I haven't thought much about culture before joining a large tech company. Culture has always remained synonymous with folklore – "Moroccan Folklore", that is. And given my internal definition of folklore being correlated with Fantasia... my definition of culture somewhat also stopped there. Accidentally also turns out that tech companies are a great microcosm to understand culture at large.

Fantasia Horsemen

"four horsemen in a fantasia festival taking place in Morocco, in a large space space with a mountain and falls backdrop" – OpenAI

Part I

On day1 of my Google orientation class, I was handed out a "Noogler hat". You might have seen them in the movie The Internship, or out in the wild. It felt different, weird. The next "different and weird" feeling was when I heard about "TGIF", where both Larry and Sergei tune in every Friday to answer everyone's questions – also where I had to show up wearing the hat. The "Thank God" part in TGIF was because of the happy hour, but also because it was over fast. Future "different and weird" Culture Building Blocks (CBBs) ended up creating and becoming the Culture that Google was setting for a new joiner. Culture wasn't the Fantasia show alone, but everything that went along with it, including the people that cheered for it.

Noogler

"tech worker wearing a yellow green blue red hat, and flying with its propellers" – OpenAI

"tech worker wearing a yellow green blue red hat, and flying with its propellers" – OpenAI

Facebook's CBB (in 2016) was "speed and scrappiness". It was felt across the board – from the recruiter going above and beyond to make complex travel arrangements happen, to the ceiling-less lobby when I first walked in. Everything screamed motion and no time to waste on whatever is not adding up to the mission's bottom line ("make the world more open and connected" in 2016, and then "bringing the world closer together") – such as building a ceiling.

Company Lobby

"tech company lobby with incomplete ceiling exposed wires and plumbing, desk with agent sitting in front of a computer, and an employee badging in, realistic" – OpenAI.

Part II

Adopting a company culture is commonly referred to as drinking the Kool-Aid (I had no idea what this was before moving to the US – a powdery drink mix that comes in funky and EXTREMELY natural colors). The analogy helps even more if the company's dominant color is the one Kool-Aid man is known for sporting.

Company Lobby

"blue kool-aid man sporting a tech company logo hoodie, realistic" – OpenAI

Drinking the Kool-Aid however takes time, and it's not a one time occurrence. Each Culture Building Block/CBB needs to be repeated (in form, frequency, and layer) in order to be internalized within the wider company culture. So there's a direct correlation between Kool-Aid drinking amount, time between sips, and how many people around are also drinking the same variety of Kool-Aid.

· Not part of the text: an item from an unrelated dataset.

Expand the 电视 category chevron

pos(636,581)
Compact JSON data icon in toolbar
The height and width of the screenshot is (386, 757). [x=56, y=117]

But what happens when new joiners decide your Berry Blue Kool-Aid sucks and their Orange-flavored one is better?

As companies grow, their culture starts to shift (duh but important to note). It becomes a remix of the original culture and whatever culture the new joiners bring along in their spinning hats and Kool-Aid packs. This remix is weighted unevenly, and influenced by the people's resistance to changing the culture they're bringing (push) and how dominant and influential the existing culture is (pull).

Nations preserve their cultural heritage through a mix of law and foreign policy, immigration, folklore, and by creating citizens that carry those ideals forward (ambassadors). The equivalent for companies is its behaviors towards its employees and the external world, hiring practices, Kool-Aidy slogans and design language, and rewarding culture carriers.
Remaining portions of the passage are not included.